— EXERCISE —
In the data below, locate each line with the word "will" and list it.

(Stored data)
——————————

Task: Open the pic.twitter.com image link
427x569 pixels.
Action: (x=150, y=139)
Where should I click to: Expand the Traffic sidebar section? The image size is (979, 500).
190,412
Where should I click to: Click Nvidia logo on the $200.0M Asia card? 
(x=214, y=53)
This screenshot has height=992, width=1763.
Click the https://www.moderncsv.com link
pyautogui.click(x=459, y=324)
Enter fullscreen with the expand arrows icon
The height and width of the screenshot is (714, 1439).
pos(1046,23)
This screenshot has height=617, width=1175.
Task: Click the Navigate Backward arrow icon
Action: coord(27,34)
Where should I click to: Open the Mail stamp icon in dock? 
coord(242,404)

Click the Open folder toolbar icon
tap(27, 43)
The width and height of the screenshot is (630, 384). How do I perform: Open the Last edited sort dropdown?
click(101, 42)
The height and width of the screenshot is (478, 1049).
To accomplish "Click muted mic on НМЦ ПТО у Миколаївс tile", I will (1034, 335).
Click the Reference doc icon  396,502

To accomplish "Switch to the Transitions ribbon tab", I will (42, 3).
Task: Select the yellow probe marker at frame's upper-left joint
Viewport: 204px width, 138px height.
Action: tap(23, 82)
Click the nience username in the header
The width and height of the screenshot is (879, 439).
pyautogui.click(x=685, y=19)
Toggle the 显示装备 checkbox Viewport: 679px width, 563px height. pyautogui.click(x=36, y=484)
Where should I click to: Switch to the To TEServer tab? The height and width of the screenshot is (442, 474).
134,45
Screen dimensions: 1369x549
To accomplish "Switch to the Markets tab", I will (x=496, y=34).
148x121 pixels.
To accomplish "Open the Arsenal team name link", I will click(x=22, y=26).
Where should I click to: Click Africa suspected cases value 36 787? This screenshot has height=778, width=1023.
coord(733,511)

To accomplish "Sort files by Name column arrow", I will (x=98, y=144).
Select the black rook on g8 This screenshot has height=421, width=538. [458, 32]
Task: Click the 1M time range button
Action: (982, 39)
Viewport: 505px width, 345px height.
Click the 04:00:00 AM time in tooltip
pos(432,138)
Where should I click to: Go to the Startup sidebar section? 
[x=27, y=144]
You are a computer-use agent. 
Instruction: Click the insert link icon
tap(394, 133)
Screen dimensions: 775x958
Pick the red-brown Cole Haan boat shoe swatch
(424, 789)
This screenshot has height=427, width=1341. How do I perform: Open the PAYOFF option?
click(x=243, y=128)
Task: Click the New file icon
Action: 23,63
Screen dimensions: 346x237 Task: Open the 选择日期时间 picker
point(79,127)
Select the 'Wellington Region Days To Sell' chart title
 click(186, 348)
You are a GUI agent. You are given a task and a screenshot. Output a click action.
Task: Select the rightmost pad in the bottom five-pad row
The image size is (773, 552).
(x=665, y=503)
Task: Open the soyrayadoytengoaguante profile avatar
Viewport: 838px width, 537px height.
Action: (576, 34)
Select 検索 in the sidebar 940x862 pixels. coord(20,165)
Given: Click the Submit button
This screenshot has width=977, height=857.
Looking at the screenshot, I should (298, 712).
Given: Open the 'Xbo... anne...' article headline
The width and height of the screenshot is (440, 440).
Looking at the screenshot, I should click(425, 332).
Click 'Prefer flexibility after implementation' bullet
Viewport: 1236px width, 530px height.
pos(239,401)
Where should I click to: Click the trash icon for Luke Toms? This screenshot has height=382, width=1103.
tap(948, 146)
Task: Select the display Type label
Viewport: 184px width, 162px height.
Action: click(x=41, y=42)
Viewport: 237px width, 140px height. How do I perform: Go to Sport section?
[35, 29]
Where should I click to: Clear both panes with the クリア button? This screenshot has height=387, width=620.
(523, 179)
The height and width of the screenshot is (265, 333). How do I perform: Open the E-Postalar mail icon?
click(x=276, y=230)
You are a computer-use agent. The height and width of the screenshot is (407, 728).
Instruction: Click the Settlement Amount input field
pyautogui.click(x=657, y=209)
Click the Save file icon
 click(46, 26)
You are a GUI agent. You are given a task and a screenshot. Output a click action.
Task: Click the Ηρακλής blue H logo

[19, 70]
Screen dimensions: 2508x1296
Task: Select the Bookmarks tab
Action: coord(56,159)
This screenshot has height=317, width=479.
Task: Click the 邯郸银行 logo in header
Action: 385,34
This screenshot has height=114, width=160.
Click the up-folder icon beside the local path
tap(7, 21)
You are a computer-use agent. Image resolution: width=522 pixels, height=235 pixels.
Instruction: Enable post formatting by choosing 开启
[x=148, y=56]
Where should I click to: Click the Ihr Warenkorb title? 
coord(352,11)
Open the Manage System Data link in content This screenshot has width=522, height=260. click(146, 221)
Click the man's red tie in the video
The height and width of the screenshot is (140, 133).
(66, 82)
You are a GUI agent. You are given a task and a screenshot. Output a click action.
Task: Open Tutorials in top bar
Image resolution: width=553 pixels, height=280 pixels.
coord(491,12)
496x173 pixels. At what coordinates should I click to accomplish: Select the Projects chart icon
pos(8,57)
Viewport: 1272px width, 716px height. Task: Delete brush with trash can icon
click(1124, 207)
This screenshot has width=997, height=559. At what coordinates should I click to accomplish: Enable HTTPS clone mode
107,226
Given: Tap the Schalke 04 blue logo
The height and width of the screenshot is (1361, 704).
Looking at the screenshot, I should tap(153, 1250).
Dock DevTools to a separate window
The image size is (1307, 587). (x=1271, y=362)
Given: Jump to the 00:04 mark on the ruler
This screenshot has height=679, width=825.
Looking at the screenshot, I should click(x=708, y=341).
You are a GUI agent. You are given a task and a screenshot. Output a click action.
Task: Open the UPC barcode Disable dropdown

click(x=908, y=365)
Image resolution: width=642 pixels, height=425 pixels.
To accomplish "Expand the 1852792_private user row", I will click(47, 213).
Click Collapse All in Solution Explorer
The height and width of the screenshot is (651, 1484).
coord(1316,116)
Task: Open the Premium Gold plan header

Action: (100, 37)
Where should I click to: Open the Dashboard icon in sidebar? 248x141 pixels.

——————————

— ANSWER SECTION —
To accomplish "Click muted mic on НМЦ ПТО у Миколаївс tile", I will (1034, 335).
To accomplish "Switch to the Transitions ribbon tab", I will (42, 3).
To accomplish "Switch to the Markets tab", I will (x=496, y=34).
To accomplish "Open the Arsenal team name link", I will click(x=22, y=26).
To accomplish "Sort files by Name column arrow", I will (x=98, y=144).
To accomplish "Expand the 1852792_private user row", I will click(47, 213).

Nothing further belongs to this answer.